### Source document
-- START --

Its probably the stress of being out of the tank/put back.
He'll probably be nervous for a wee while, but should start to get its confidence back soon.
i think the golden rule is to keep a close eye on him.

and welcome to the website!!!


----------



## RhomZilla (Feb 12, 2003)

Glad he's fully healed from his injuries, but he's probably in his own recovery period. Give it time for him to recover fully. Another alternative is raise the heat up a lil. Hope this helps!!


----------



## SnowCichlid (Jan 10, 2003)

to get confidence back you ask? ... well thats up to your fiish but dithers will always help spee up this process :







:


----------



## thePACK (Jan 3, 2003)

p's are strong fish and heal up rather quickly..nice to see you p is ok..


----------



## maverick (Apr 17, 2003)

Hi everybody thank you for quick response.
p's are still shy when we are watching them, but they are eating golds when alone.
how about yors, can you easily watch them hunting?

2 rbp (3") in a 85 g tank


----------



## RhomZilla (Feb 12, 2003)

In due time they'll get used to you watching them. They're still babies at 3" still skittish and shy at times.


----------



## Raptor (Jan 3, 2003)

Add a couple more they are better in numbers.


----------

-- END --

### Data segment
-- START --

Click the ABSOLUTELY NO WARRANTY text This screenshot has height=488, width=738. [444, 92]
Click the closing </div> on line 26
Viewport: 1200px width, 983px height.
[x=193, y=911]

-- END --

### Given task A
What does Raptor suggest in the forum thread?
### Given task B
Please duplicate the part of the forum thread starting with "p's are strong" and going on through "for quick response.".
Work only from the forum thread.

### Complete response A
Add a couple more, because they are better in numbers.

### Complete response B
p's are strong fish and heal up rather quickly..nice to see you p is ok..


----------



## maverick (Apr 17, 2003)

Hi everybody thank you for quick response.